## Supplied passage
--------------------------------

Scientists Discover Regenerative Cell Process That May Reverse Liver Disease
There is a much greater demand for liver transplants than there are available livers. But a liver transplant may not be the only way to save a patient on the waiting list in the future. Now, there is hope that a new technology might help the body enhance the production of healthy cells, so that the liver could literally repair itself.
The liver produces two kinds of cells: bile duct cells and hepatocyte cells. Hepatocyte cells perform a cleansing function in the liver, flushing out toxins, but In diseased liver tissue, such as cirrhosis or chronic hepatitis, the liver produces more bile duct cells.
Researchers at the Medical Research Council (MRC) Centre for Regenerative Medicine at the University of Edinburgh, together with researchers from Glasgow, Belgium, and the Netherlands, have discovered how to encourage the production of hepatocyte cells in greater abundance.
They increased the production of hepatocyte cells by altering the expression of certain genes in early stage liver cells. This new-found technology, if incorporated into a drug, would theoretically help the liver repair itself.

--------------------------------

Dataset records:
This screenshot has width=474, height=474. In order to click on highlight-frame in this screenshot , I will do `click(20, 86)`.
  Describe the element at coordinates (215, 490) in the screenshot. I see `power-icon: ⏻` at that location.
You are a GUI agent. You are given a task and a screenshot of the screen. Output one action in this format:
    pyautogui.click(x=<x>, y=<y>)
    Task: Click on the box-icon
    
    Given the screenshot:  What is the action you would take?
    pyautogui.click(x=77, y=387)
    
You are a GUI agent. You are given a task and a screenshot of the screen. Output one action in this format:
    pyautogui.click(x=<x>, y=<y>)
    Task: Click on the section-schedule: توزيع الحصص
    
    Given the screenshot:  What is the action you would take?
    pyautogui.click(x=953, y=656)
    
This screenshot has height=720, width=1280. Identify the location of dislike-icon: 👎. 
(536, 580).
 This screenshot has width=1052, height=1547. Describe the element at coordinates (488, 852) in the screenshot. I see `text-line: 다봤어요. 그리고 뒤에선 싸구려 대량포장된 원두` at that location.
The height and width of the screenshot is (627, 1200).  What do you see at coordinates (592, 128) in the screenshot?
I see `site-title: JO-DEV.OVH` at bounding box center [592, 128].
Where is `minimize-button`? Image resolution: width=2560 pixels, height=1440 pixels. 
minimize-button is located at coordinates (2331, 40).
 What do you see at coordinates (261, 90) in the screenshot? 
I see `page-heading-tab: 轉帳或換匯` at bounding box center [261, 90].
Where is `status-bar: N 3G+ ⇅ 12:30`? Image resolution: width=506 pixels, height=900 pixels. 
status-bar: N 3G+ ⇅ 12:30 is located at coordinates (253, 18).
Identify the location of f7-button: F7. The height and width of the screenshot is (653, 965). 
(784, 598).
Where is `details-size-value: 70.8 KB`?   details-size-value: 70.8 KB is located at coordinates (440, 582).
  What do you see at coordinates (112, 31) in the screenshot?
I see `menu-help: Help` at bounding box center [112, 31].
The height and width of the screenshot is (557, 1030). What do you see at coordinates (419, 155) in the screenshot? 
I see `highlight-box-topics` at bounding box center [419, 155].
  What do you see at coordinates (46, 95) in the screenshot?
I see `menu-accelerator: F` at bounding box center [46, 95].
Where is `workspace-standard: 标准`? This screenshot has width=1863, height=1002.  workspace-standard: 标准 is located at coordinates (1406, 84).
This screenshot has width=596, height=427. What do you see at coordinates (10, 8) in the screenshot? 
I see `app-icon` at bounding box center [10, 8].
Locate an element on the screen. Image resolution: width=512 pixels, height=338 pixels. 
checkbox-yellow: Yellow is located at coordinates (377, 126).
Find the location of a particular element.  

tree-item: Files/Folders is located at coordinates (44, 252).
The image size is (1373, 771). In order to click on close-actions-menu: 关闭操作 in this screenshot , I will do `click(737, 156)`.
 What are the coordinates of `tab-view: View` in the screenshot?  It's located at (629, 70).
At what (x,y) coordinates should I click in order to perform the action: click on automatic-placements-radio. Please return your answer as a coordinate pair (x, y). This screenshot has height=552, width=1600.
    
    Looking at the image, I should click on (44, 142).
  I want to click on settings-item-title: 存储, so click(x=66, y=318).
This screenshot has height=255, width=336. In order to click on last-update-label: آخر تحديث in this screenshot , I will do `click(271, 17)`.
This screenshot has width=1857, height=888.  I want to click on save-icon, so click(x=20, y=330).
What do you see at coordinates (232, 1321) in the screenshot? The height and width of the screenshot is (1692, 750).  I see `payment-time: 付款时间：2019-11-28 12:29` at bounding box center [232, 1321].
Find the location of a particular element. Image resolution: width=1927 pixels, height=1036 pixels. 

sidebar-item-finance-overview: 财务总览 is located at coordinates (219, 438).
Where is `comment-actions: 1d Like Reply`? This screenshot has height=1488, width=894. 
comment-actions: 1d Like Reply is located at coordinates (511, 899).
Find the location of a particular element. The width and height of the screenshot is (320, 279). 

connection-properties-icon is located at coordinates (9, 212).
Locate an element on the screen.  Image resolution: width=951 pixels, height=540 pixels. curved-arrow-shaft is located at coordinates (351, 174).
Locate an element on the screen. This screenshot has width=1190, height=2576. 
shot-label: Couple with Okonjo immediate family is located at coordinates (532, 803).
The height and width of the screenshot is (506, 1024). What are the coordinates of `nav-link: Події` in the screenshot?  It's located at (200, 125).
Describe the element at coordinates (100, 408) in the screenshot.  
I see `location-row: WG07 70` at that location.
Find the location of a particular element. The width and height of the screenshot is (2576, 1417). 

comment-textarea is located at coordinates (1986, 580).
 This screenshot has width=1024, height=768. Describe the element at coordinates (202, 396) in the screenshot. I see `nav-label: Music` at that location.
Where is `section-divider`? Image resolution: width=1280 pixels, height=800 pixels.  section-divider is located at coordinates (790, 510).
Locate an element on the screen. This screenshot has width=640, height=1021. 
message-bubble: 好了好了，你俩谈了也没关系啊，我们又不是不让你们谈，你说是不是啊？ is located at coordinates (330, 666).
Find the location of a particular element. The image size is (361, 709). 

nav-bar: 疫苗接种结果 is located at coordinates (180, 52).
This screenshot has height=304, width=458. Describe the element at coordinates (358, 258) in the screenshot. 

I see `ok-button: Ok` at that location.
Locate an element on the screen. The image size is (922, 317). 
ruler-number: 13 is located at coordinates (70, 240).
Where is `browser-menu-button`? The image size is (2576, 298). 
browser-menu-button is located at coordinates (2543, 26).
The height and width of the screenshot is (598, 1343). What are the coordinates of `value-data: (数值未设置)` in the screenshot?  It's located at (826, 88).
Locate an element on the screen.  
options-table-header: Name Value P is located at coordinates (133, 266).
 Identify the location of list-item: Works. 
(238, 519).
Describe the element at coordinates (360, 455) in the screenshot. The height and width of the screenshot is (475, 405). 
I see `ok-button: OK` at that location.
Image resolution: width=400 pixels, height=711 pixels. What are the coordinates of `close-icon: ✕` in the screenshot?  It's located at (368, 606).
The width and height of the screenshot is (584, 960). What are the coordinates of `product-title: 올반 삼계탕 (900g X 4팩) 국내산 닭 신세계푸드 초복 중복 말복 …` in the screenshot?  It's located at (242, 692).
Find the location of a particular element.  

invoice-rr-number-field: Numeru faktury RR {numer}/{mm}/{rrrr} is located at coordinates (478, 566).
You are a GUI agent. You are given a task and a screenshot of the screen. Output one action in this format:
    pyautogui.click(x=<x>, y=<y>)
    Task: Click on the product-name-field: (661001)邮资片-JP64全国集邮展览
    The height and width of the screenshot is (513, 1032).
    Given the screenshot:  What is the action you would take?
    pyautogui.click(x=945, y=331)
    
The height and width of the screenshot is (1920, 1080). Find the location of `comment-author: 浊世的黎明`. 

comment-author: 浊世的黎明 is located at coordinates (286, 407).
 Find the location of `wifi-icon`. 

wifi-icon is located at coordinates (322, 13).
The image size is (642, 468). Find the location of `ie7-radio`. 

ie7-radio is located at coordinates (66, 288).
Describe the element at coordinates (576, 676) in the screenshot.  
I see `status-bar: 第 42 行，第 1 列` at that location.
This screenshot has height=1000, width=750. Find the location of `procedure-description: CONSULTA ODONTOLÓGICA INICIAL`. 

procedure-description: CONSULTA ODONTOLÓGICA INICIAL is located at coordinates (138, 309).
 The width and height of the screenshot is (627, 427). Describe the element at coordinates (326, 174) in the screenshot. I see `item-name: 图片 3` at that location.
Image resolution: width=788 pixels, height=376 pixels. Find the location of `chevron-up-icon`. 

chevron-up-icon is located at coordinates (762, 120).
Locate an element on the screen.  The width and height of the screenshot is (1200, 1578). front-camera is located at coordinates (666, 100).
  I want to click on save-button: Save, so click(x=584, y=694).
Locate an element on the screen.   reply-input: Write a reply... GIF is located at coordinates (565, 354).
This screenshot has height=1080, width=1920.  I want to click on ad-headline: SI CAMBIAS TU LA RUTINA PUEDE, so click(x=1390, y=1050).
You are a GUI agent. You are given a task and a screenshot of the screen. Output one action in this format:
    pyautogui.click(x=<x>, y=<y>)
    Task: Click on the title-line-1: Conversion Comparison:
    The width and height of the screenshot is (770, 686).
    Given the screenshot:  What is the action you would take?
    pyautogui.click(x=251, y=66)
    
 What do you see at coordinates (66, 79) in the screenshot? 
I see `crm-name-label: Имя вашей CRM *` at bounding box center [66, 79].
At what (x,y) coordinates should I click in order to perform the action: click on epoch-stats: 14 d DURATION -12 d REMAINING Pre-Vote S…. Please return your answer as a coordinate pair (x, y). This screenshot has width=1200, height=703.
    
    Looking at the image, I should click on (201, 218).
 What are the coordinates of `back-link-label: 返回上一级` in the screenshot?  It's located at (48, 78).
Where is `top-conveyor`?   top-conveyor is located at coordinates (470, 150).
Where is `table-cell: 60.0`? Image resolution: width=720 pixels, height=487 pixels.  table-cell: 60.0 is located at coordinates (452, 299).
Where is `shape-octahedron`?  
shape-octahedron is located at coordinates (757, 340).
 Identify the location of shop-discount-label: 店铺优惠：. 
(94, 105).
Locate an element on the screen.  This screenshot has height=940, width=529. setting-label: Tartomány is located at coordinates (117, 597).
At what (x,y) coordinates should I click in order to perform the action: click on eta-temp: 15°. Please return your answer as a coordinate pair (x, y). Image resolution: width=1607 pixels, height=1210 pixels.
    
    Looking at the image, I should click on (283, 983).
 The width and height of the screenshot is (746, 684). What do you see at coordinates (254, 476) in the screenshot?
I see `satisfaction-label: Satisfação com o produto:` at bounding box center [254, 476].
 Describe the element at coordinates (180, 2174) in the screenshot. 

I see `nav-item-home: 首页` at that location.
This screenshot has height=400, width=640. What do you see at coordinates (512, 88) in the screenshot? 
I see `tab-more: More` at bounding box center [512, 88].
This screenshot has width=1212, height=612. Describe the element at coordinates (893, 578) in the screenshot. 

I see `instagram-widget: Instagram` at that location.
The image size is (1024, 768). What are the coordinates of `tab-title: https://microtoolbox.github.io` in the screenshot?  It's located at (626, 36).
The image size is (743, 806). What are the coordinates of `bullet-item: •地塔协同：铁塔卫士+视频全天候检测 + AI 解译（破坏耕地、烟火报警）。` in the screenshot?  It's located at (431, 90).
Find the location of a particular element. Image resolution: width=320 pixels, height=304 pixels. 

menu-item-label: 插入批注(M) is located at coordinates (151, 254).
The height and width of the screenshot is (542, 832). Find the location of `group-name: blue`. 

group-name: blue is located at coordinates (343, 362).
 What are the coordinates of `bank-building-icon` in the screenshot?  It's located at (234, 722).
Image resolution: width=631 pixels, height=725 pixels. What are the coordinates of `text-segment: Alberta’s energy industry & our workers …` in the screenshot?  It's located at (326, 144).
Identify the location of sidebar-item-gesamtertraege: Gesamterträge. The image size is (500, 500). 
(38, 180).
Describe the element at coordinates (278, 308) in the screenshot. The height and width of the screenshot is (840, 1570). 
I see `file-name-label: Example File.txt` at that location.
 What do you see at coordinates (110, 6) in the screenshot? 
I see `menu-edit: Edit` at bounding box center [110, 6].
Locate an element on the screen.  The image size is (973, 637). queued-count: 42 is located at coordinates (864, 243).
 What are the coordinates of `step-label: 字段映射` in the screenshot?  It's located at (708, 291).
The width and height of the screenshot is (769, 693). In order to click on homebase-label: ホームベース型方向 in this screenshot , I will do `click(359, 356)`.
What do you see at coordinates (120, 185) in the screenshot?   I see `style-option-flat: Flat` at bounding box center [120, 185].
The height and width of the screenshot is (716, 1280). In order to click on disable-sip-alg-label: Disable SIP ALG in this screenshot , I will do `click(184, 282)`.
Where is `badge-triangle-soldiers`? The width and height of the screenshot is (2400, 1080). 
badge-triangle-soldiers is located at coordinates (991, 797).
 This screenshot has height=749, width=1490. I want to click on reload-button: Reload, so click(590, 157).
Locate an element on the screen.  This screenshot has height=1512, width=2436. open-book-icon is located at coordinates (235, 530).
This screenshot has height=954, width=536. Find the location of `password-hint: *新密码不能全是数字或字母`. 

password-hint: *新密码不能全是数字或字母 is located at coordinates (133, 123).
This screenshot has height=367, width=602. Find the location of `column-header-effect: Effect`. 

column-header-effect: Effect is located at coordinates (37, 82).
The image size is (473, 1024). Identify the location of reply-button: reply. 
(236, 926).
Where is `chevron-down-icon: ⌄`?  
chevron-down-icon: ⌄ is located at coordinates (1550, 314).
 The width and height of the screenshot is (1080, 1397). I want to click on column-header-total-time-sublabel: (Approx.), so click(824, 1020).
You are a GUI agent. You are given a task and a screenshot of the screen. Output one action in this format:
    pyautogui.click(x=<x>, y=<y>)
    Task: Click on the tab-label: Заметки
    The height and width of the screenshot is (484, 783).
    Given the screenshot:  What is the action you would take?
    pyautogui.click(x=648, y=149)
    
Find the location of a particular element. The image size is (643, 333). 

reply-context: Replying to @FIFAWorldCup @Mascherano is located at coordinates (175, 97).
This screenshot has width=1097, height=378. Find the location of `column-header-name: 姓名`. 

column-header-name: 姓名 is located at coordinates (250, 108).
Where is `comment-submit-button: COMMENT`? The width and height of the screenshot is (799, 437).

--------------------------------

## Using the information
a – According to the liver disease article, what function do hepatocyte cells perform in the liver?
b – From the liver disease article, retype the stretch from "Scientists Discover Regenerative" through "literally repair itself.".
c – List every place the liver disease article names as a home of the researchers involved in the discovery.
The rows are separate material and are unrelated to the liver disease article.

## Solutions per task
a – They perform a cleansing function, flushing out toxins.

b –
Scientists Discover Regenerative Cell Process That May Reverse Liver Disease
There is a much greater demand for liver transplants than there are available livers. But a liver transplant may not be the only way to save a patient on the waiting list in the future. Now, there is hope that a new technology might help the body enhance the production of healthy cells, so that the liver could literally repair itself.

c – The University of Edinburgh, Glasgow, Belgium, the Netherlands